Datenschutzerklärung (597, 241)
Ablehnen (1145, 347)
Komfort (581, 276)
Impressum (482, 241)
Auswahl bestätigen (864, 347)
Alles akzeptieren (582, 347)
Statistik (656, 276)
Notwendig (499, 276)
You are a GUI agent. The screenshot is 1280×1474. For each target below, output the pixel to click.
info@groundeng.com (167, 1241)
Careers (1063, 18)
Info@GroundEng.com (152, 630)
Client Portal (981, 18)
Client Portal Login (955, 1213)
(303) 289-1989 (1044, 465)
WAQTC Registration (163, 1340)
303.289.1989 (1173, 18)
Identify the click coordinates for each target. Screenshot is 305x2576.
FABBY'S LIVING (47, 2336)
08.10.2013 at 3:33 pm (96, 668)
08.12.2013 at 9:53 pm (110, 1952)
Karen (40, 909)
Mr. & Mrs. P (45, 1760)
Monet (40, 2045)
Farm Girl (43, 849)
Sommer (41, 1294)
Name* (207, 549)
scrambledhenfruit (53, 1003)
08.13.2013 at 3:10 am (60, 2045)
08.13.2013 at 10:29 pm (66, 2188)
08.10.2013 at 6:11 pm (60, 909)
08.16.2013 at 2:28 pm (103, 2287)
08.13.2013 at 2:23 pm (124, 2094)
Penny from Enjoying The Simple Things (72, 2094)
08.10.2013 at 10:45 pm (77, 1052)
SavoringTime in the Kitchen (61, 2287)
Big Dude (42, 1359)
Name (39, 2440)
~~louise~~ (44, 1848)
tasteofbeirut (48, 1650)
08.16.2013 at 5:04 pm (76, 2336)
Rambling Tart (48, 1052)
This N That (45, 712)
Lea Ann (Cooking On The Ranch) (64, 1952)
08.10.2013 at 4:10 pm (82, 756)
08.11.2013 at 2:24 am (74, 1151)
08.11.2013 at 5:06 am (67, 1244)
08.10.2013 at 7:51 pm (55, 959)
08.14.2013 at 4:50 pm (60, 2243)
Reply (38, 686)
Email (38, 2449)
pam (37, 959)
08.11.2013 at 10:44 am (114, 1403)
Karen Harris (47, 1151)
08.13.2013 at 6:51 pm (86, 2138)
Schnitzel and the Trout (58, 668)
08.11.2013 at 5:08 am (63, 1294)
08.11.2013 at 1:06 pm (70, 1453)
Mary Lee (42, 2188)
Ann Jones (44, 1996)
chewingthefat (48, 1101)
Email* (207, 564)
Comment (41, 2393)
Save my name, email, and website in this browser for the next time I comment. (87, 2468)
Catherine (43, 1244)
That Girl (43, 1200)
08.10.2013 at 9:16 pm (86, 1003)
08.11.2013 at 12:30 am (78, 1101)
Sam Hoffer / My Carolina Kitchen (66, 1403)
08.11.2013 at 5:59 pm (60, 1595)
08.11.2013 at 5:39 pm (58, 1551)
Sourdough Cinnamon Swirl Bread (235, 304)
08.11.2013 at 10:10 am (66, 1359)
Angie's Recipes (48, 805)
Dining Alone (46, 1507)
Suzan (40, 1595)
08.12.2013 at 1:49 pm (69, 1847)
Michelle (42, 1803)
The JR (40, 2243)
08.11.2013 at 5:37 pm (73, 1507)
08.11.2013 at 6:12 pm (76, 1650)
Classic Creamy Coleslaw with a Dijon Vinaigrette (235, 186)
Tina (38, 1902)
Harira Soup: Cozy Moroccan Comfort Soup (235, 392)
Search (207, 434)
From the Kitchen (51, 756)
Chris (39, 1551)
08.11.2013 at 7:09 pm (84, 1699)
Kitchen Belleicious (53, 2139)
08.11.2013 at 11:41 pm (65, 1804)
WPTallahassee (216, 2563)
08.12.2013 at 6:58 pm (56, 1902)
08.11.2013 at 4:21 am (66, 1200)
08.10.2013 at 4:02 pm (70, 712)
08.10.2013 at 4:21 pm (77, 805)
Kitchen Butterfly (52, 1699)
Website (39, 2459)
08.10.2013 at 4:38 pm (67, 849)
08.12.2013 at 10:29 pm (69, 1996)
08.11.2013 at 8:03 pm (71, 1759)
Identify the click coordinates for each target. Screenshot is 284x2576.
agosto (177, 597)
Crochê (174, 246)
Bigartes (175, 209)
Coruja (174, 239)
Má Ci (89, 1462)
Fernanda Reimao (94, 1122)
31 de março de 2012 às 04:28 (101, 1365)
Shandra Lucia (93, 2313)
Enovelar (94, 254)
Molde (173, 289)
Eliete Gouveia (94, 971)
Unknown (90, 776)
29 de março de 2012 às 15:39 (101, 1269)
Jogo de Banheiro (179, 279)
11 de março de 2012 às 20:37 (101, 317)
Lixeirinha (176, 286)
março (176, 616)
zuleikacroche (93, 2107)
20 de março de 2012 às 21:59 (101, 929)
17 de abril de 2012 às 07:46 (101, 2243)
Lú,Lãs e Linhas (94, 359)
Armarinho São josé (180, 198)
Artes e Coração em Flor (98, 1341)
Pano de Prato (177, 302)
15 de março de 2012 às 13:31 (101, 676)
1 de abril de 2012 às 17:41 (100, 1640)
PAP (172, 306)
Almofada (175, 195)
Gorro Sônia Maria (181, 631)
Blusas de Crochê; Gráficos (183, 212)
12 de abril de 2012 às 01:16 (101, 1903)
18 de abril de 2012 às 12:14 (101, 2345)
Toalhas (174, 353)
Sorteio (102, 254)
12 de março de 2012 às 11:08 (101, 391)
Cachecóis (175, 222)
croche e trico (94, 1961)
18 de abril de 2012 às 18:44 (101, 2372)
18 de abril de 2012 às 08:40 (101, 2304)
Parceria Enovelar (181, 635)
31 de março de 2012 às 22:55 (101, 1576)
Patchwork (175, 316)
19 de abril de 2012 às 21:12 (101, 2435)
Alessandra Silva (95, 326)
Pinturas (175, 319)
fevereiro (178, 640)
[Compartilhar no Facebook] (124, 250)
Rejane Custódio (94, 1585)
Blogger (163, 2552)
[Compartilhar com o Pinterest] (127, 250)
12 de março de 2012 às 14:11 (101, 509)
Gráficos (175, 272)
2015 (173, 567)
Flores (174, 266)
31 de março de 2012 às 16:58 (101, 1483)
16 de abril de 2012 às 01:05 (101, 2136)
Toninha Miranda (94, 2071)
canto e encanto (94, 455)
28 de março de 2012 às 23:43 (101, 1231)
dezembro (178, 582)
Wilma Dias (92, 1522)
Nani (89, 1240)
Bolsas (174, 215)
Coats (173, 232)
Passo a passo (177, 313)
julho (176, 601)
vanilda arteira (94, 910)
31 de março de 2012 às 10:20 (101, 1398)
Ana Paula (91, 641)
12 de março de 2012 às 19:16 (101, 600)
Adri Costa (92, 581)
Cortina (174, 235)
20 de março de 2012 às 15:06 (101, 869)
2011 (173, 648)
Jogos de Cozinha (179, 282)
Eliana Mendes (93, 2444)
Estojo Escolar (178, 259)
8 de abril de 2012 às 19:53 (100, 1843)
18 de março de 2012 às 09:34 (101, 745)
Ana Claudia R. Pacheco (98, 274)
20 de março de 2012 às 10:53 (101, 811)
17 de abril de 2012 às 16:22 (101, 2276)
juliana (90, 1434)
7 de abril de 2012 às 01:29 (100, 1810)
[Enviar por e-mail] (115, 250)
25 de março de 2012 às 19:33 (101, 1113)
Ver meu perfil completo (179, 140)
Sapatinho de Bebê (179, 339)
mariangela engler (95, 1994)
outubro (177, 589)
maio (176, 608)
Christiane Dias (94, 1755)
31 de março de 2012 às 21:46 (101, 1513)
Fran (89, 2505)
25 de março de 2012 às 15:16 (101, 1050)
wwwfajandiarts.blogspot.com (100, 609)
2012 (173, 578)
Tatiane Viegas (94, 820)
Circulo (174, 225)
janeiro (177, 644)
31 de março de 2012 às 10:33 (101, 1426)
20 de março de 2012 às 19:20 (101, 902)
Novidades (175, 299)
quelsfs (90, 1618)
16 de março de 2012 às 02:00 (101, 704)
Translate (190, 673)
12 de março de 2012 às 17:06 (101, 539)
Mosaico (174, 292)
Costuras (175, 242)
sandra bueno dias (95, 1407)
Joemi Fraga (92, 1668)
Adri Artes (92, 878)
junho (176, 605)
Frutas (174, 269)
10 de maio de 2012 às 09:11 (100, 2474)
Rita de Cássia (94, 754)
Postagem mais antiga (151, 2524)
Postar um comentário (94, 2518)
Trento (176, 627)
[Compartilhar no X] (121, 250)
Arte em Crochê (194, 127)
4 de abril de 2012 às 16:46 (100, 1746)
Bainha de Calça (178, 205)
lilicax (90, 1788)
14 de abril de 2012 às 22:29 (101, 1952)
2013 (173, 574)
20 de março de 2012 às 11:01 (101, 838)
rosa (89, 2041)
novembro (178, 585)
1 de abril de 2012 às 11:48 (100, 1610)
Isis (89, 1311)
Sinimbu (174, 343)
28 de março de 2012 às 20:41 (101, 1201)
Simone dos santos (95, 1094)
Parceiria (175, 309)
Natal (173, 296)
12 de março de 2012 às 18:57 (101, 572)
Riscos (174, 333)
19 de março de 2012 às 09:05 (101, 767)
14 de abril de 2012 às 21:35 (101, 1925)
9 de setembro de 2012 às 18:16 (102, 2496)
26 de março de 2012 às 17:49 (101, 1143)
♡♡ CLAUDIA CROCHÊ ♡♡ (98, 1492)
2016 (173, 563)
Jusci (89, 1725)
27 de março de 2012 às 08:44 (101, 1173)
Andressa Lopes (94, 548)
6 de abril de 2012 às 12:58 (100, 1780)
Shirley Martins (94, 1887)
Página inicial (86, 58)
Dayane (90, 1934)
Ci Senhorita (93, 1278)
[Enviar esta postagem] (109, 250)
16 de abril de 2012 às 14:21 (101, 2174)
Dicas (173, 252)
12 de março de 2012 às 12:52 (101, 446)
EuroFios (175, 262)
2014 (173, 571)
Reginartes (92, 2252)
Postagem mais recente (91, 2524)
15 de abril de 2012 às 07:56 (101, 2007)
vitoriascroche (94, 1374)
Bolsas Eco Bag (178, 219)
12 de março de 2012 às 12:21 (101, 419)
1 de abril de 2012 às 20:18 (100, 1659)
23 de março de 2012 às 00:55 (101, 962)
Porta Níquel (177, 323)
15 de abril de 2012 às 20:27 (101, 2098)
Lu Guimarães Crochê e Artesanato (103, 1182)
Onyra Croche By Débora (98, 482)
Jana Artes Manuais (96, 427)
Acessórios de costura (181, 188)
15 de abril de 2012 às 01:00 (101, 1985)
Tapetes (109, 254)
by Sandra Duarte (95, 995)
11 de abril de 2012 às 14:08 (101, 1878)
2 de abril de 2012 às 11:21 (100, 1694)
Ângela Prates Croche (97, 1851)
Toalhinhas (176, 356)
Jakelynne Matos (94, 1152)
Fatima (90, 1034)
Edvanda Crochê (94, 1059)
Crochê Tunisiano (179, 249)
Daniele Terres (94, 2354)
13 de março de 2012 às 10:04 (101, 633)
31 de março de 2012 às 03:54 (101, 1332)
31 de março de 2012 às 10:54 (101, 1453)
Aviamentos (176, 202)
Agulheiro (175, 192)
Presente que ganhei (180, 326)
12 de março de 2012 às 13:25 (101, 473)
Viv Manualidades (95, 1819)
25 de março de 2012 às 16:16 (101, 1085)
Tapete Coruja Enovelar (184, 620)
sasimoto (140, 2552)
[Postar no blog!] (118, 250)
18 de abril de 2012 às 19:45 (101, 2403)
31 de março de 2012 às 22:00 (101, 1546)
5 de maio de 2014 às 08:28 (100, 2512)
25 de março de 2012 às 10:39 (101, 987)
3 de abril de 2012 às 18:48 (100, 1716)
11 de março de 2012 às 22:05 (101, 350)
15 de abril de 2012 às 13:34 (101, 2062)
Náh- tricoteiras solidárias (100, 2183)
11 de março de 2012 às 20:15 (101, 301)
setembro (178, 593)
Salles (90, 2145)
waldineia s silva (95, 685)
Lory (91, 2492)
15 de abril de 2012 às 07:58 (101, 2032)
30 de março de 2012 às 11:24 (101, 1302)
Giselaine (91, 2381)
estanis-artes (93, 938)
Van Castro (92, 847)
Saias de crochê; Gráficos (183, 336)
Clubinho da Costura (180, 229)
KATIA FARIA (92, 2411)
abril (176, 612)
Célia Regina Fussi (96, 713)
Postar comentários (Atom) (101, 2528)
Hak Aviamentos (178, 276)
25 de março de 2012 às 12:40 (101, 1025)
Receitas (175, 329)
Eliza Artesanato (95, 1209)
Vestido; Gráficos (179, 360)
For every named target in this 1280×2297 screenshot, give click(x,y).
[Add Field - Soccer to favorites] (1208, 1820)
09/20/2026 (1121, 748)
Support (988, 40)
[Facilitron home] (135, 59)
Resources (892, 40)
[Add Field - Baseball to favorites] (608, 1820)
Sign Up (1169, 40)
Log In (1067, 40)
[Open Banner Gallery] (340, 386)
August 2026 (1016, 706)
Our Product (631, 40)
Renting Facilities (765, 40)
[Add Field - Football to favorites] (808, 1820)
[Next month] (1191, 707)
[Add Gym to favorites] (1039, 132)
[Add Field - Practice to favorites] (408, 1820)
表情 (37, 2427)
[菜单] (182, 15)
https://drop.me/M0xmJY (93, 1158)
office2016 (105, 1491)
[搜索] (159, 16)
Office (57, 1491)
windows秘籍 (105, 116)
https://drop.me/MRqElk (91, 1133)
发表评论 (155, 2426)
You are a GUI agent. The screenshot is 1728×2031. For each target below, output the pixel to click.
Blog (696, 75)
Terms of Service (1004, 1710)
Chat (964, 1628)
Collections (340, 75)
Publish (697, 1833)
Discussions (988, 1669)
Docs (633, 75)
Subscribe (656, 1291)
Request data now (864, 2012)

● **PROBLEM**
A single number is the answer: how many lines of the material above hold the word "Postar"?

● **YOUR SOLUTION**
3